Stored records
=-=-=-=-=
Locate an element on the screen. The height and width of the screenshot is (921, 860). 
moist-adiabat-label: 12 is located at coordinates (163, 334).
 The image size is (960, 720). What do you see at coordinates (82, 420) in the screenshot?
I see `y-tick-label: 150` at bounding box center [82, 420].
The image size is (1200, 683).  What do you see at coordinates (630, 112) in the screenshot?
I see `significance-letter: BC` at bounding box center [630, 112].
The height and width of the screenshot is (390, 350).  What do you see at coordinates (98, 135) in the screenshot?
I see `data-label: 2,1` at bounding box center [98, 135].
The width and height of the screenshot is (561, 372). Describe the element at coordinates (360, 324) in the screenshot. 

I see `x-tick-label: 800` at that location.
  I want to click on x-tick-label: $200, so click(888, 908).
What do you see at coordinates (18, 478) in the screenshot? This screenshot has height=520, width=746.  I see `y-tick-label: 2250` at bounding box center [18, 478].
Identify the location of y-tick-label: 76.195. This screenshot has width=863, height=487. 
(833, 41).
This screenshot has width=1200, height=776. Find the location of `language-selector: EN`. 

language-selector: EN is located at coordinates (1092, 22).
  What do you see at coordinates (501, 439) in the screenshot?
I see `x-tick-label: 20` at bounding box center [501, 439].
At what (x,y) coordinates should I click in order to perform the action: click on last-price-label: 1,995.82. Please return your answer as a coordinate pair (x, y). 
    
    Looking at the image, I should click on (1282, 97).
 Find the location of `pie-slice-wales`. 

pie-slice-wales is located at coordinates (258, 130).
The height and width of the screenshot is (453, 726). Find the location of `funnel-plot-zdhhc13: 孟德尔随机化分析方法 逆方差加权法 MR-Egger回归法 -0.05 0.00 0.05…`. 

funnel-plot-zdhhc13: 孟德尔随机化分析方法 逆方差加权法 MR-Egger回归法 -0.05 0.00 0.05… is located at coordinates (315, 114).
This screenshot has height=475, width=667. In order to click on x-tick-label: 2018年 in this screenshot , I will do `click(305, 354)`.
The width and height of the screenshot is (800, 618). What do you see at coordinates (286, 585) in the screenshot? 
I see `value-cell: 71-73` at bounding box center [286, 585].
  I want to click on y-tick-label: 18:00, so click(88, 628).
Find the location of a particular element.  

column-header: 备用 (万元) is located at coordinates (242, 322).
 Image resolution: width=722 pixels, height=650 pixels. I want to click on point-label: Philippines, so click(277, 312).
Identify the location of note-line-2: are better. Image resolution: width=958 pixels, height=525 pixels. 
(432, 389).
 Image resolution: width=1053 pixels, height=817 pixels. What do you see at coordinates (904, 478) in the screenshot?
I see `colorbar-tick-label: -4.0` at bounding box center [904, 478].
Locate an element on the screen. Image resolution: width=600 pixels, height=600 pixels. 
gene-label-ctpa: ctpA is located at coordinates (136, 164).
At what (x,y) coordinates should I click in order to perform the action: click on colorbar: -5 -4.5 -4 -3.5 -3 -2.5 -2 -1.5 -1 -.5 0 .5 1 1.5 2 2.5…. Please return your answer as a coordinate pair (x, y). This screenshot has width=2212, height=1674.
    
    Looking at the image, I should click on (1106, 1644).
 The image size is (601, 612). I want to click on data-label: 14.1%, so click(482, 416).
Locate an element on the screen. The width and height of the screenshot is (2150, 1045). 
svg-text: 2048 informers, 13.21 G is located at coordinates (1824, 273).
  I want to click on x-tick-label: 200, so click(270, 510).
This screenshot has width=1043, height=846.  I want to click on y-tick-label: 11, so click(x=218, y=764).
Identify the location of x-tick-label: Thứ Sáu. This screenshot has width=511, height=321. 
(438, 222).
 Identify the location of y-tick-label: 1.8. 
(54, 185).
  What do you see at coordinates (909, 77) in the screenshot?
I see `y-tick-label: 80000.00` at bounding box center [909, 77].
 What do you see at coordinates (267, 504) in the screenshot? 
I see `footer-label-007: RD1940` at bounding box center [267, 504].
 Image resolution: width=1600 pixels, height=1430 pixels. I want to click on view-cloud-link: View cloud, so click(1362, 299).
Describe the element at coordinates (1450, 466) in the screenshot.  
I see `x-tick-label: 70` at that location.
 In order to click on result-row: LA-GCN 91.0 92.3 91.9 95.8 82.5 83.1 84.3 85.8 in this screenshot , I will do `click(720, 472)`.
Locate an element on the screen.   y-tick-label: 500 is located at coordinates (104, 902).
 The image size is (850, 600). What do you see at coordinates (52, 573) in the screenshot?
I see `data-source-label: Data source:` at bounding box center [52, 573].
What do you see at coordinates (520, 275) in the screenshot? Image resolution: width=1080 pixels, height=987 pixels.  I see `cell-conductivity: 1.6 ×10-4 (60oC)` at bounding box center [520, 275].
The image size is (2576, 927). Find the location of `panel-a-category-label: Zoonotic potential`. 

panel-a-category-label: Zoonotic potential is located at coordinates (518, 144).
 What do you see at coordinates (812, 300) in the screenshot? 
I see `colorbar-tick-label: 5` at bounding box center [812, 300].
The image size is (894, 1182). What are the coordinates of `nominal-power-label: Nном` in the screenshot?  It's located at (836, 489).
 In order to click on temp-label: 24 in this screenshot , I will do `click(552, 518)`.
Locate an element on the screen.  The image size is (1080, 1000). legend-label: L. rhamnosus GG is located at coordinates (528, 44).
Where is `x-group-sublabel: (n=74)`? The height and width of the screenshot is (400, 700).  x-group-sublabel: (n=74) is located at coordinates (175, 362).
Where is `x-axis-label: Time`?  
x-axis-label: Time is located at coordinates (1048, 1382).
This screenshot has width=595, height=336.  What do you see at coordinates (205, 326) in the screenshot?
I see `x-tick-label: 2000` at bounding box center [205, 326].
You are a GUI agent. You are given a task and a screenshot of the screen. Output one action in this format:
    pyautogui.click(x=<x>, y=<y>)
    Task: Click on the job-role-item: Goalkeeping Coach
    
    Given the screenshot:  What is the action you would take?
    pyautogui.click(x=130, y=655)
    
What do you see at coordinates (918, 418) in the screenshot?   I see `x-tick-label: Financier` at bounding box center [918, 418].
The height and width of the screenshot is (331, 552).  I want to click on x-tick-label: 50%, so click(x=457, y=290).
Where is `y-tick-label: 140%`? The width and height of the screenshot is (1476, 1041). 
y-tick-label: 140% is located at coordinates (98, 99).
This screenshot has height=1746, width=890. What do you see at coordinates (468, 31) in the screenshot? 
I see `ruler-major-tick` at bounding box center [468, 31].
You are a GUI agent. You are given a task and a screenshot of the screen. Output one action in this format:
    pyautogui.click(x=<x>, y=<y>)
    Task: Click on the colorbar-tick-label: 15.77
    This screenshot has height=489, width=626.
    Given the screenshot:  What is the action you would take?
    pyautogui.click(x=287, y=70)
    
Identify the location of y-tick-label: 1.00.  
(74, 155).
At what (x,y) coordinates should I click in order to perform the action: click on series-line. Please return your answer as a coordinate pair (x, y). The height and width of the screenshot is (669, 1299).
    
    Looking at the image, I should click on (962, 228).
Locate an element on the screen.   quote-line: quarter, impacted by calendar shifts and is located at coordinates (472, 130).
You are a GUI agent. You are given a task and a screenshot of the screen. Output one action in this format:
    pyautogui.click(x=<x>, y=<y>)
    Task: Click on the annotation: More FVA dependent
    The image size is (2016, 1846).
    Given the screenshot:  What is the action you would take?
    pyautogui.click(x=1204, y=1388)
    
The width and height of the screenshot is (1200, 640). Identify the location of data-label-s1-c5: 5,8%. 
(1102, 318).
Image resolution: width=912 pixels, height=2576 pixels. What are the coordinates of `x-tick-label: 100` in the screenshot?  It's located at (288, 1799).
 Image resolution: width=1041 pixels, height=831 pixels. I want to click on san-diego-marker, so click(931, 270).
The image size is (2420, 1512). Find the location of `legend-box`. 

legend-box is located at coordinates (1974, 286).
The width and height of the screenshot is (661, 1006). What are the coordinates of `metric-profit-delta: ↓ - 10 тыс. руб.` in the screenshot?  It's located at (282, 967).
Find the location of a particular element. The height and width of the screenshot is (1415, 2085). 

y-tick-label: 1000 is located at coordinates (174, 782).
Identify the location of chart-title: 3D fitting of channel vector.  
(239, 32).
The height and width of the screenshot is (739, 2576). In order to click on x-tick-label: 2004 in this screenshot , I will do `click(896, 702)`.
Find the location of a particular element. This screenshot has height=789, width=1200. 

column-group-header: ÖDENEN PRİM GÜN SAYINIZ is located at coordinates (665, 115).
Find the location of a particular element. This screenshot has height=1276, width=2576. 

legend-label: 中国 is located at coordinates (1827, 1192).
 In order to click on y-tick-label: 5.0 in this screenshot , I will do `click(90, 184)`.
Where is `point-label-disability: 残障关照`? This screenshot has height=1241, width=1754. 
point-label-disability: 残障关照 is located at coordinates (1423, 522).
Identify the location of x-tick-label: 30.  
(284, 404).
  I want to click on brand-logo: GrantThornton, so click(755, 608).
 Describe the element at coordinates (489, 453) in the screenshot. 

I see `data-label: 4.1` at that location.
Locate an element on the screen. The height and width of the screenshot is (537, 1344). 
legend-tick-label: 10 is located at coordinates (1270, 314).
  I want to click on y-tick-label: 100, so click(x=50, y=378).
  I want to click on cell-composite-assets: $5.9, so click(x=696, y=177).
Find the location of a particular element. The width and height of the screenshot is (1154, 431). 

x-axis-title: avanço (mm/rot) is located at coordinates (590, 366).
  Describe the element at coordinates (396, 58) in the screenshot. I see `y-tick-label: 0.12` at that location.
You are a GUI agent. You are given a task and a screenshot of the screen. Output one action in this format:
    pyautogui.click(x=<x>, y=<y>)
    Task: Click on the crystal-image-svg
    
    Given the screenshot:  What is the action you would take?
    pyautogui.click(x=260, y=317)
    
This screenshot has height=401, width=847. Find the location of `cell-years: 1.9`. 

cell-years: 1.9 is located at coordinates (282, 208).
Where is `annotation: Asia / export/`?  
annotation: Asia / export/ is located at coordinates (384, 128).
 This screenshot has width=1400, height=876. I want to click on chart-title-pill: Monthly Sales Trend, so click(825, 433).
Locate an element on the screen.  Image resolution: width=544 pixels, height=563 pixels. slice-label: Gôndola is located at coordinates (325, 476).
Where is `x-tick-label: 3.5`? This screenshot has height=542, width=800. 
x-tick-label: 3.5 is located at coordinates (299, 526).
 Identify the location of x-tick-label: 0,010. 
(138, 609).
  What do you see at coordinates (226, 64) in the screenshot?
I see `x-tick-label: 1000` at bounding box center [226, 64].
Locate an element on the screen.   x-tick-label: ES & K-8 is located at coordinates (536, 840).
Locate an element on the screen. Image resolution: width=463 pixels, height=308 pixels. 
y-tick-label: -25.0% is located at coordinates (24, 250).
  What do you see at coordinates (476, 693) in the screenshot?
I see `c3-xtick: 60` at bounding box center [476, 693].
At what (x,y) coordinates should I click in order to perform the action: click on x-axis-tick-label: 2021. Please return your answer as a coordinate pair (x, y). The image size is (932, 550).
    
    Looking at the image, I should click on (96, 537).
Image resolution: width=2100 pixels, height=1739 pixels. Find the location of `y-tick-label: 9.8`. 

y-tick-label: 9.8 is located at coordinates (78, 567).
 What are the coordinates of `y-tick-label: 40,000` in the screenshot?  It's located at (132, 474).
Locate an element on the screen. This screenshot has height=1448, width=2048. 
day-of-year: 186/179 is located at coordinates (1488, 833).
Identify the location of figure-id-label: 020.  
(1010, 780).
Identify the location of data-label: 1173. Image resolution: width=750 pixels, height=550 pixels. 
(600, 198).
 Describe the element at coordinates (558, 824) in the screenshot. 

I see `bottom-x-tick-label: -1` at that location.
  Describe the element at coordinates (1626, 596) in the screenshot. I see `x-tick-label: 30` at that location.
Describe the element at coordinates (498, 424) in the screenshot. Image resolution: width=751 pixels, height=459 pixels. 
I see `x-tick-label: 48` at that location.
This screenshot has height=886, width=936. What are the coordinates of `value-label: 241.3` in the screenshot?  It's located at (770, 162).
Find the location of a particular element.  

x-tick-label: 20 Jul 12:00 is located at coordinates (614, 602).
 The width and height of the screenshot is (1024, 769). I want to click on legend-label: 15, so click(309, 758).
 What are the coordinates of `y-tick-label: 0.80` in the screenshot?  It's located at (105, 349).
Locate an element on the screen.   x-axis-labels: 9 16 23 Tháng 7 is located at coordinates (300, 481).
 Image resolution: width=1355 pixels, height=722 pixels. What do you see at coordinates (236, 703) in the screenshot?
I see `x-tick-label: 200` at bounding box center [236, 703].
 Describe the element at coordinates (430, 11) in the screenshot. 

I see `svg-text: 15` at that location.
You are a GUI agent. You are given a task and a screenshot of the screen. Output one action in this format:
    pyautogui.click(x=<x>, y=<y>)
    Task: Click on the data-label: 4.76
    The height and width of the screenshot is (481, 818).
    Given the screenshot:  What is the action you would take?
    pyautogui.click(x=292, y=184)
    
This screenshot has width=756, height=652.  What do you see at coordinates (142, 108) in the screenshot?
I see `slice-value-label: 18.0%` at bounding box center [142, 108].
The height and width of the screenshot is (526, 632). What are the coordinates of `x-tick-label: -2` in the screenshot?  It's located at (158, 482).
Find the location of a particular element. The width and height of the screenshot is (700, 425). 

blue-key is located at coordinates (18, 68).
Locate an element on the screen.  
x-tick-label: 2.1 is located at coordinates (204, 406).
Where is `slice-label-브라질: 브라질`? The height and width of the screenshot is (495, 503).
=-=-=-=-=
_TASK_: Repeat, line for line, the stretch of the entries above from the start through the line that contains "This screenshot has height=475, width=667.".

_SOLUTION TO THE PROBLEM_:
Locate an element on the screen. The height and width of the screenshot is (921, 860). 
moist-adiabat-label: 12 is located at coordinates (163, 334).
 The image size is (960, 720). What do you see at coordinates (82, 420) in the screenshot?
I see `y-tick-label: 150` at bounding box center [82, 420].
The image size is (1200, 683).  What do you see at coordinates (630, 112) in the screenshot?
I see `significance-letter: BC` at bounding box center [630, 112].
The height and width of the screenshot is (390, 350).  What do you see at coordinates (98, 135) in the screenshot?
I see `data-label: 2,1` at bounding box center [98, 135].
The width and height of the screenshot is (561, 372). Describe the element at coordinates (360, 324) in the screenshot. 

I see `x-tick-label: 800` at that location.
  I want to click on x-tick-label: $200, so click(888, 908).
What do you see at coordinates (18, 478) in the screenshot? This screenshot has height=520, width=746.  I see `y-tick-label: 2250` at bounding box center [18, 478].
Identify the location of y-tick-label: 76.195. This screenshot has width=863, height=487. 
(833, 41).
This screenshot has width=1200, height=776. Find the location of `language-selector: EN`. 

language-selector: EN is located at coordinates (1092, 22).
  What do you see at coordinates (501, 439) in the screenshot?
I see `x-tick-label: 20` at bounding box center [501, 439].
At what (x,y) coordinates should I click in order to perform the action: click on last-price-label: 1,995.82. Please return your answer as a coordinate pair (x, y). 
    
    Looking at the image, I should click on (1282, 97).
 Find the location of `pie-slice-wales`. 

pie-slice-wales is located at coordinates (258, 130).
The height and width of the screenshot is (453, 726). Find the location of `funnel-plot-zdhhc13: 孟德尔随机化分析方法 逆方差加权法 MR-Egger回归法 -0.05 0.00 0.05…`. 

funnel-plot-zdhhc13: 孟德尔随机化分析方法 逆方差加权法 MR-Egger回归法 -0.05 0.00 0.05… is located at coordinates (315, 114).
This screenshot has height=475, width=667. In order to click on x-tick-label: 2018年 in this screenshot , I will do `click(305, 354)`.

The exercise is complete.